23. The judge's decision and reasons expressly refers to questions put by the judge to the appellant. While the representatives' submissions are not set out in the decision, there is no requirement of the judge to do so. In any event, there is no evidence to support the submission that there was no opportunity to respond to matters raised by the judge during the course of the hearing. Ultimately, the appellant put the subject of his past and future education into evidence along with a number of other matters. In these circumstances, it matters not that the respondent took no issue with his education history. The judge made no error in assiduously assessing that evidence. In fact, at [56], the judge, after discussion of the appellant's criticism of his previous solicitors, his studies and the substantial income he had accumulated in the United Kingdom, made a global, favourable finding that "the appellant was honest and credible in this context." The judge's mention of dishonesty is solely in relation to the appellant's evidence regarding why he required additional time in the United Kingdom. This evidence was that his ACCA would be finished within a year of the hearing, that his witness needed his help and that he had been disinherited. I find that the appellant had the opportunity to respond to all these matters both during and after the hearing, if necessary. Indeed, the additional documentary evidence submitted by the appellant after the hearing seriously undermined at least two aspects of his claim.

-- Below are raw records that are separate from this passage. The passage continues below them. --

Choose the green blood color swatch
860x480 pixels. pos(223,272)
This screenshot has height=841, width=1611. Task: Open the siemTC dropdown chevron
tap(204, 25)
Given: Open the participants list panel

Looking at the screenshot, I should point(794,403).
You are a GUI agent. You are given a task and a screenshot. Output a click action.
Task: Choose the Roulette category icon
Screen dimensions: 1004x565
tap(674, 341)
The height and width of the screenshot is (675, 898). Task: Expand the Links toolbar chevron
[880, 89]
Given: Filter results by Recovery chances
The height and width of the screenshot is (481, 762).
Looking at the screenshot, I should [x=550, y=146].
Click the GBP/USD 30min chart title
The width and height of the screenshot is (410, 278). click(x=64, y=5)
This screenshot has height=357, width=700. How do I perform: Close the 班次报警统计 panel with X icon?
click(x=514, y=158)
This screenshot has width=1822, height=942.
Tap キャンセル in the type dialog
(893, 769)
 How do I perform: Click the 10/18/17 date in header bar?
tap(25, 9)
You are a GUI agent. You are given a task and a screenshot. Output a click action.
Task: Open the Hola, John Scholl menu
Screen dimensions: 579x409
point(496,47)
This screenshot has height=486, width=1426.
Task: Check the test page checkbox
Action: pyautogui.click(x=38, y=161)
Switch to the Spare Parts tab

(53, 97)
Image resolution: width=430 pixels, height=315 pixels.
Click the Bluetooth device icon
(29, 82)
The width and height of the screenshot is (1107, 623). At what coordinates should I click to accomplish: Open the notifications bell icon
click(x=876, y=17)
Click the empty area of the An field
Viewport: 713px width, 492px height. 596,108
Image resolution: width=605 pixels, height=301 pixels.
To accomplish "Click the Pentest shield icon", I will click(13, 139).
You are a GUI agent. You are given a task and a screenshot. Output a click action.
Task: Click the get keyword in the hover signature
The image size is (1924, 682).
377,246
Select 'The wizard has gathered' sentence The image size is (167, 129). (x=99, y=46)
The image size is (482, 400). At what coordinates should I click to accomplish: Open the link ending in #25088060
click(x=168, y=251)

24. Ms Blair's written submissions argue that the appellant would not have been prepared to talk about his educational background at the hearing as this matter was no in issue. On this, I find that the appellant ought to have been in a strong position to tell the judge what he had achieved in the United Kingdom following such a protracted period as a student. In fact, the appellant was able to respond to the judge's enquiries and submit further evidence post-hearing. I, therefore, consider there to be no force in this submission. The issue as to the whereabouts of the original certificates is in fact a non-issue. The judge did not dispute that the appellant had been awarded them, only that they were of little real value, concluding at [54], "The appellant was allowed entry to study, and it is not possible to see, quite simply, that he has put this to good use for some 9 years plus."
25. There is no challenge to the judge's finding at [56] that the appellant had not achieved 10 years' lawful residence at the time of the application and thus it was not possible to see how discretion could be exercised. This was indeed the case. In reality, there was no gap in the appellant's residence, just a failure to reach the 10-year point because his appeal rights were exhausted 5 months before the application was made. Accordingly, the judge's multiple adverse findings were more relevant in relation to the appellant's Article 8 claim outside the Rules. After a lengthy and careful assessment of all the evidence, the judge concluded that none of the requirements of the Rules were met, that there were no exceptional circumstances and that the decision to remove him was proportionate, considering section 117B of the 2002 Act, as amended. The judge's consideration of the appellant's academic non-achievement formed only part of that assessment. The judge's findings were entirely open to him.
26. Permission was not granted in relation to the delay point and I heard no submissions in relation to this, albeit there is a brief reference to it in Ms Blair's skeleton. I will say that the length and detail of the decision in question, including many references to the oral evidence gives no indication that the length of time between the hearing and promulgation of the decision led to any error on the part of the judge.
27. The decision of Judge Raymond is upheld.

Decision
The making of the decision of the First-tier Tribunal did not involve the making of an error on a point of law.
The decision of the First-tier Tribunal is upheld.